Honmichi also has a few other facilities:
- Takenouchi Mausoleum (竹之内廟所, Takenouchi Byōsho) in Katsuragi, Nara. Takenouchi is where the Tenri Study Association (天理研究会, Tenri Kenkyūkai) facilities existed during the 1920s and 1930s. It is also where Ōnishi Aijirō, his wife, and some of their descendants are buried. Ōnishi Tama is not buried in this location.
- Shinodayama Work Facility (信太山作業所, Shinodayama Sagyōsho) in Izumi, Osaka
- Hanaseyama Training Facility (花瀬山修道場, Hanaseyama Shūdōjō) near Fudo Waterfall (不動滝) in Takigawa Valley (滝川渓谷) in Totsukawa, Nara Prefecture (located just to the southwest of Mount Shakka). The Hanaseyama facility was built at the end of 1959 and is used to train selected junior high school graduates for three years in order to become Honmichi leaders and supervisors. The training is physically intensive and involves learning the trades, such as agriculture, construction, and forestry. There are also religious lectures.
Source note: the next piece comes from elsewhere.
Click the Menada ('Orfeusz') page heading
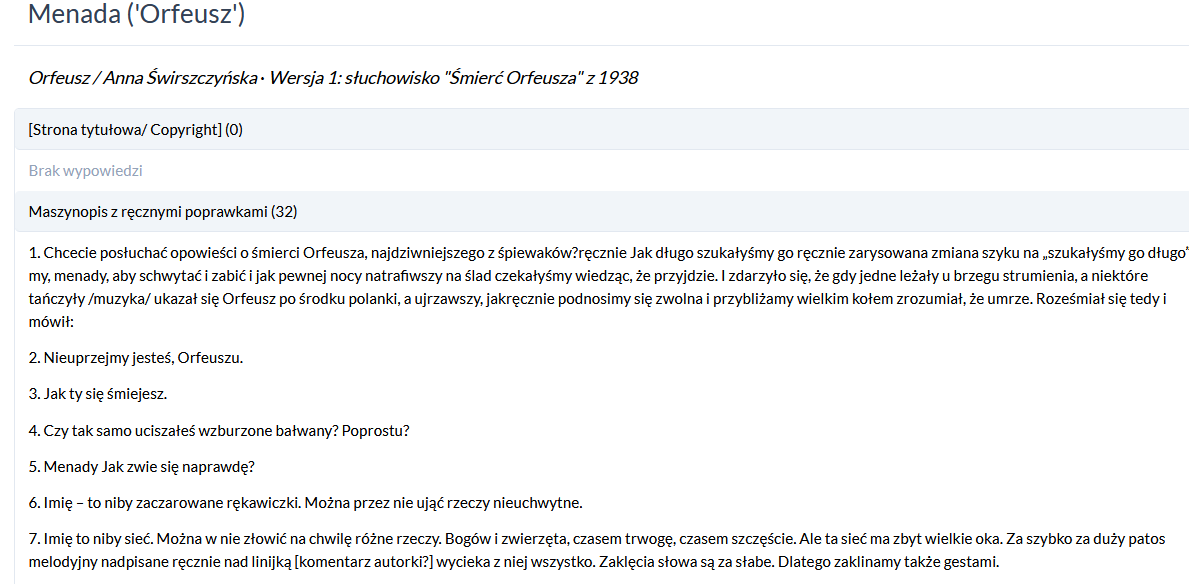This screenshot has height=584, width=1189. click(137, 15)
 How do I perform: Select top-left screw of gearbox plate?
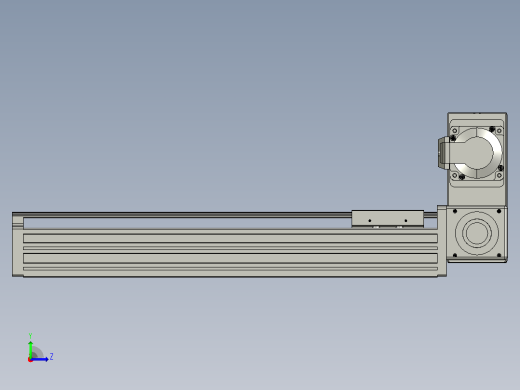455,211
Sacred sites in Yamaguchi include:
- Kanrodai memorial site (甘露台人の理御踏定め地, Kanroudainin-no-ri o-fumitome no chi) – the site where Ōnishi Aijirō became the Kanrodai on July 15, 1913
- Wakamiya-sama birth home (若宮様御生誕記念建家) – birthplace of Ōnishi Aijirō's son Ōnishi Yoshinobu (大西愛信; born 1907), also known as Wakamiya-sama (若宮様)

==Schisms==
The following religious movements and organizations are founded by former Honmichi members.

- Shūyōdan Hōseikai (修養団捧誠会), founded by Idei Seitarō (出居清太郎) (1899–1983) in 1929
- Tenri Sanrinkō (天理三輪講), founded by Katsu Hisano (勝ヒサノ) in 1933 (now defunct)
  - Tenri Kami no Uchiake Basho (天理神の打開場所, 天理神之打開場所), founded by Watanabe Yoso (渡辺ヨソ) in 1934 (now defunct)
    - Ōkanmichi (おうかんみち)
    - Kanrodai Reiri Shidōkai (甘露台霊理斯道会)
  - Kami Ichijōkyō (神一条教), founded by Yonetani Kuni (米谷クニ) (1889–1974), originally a follower of Tenri Sanrinkō in 1942. Upon her death in 1974, her son (米谷千恵子) took over until his death in 1985. The current leader is Nishi Yoshio (西義男). Kami Ichijōkyō is headquartered in Higashiōsaka, near Fuse Station and Shuntokumichi Station.
  - Sekai Shindōkyō (世界心道教), founded by Aida Hide (会田ヒデ), originally a follower of Tenri Sanrinkō in 1944. It is headquartered in Toyokawa.
- Honbushin (ほんぶしん), founded by Ōnishi Tama in 1961. It is currently headquartered in Okayama.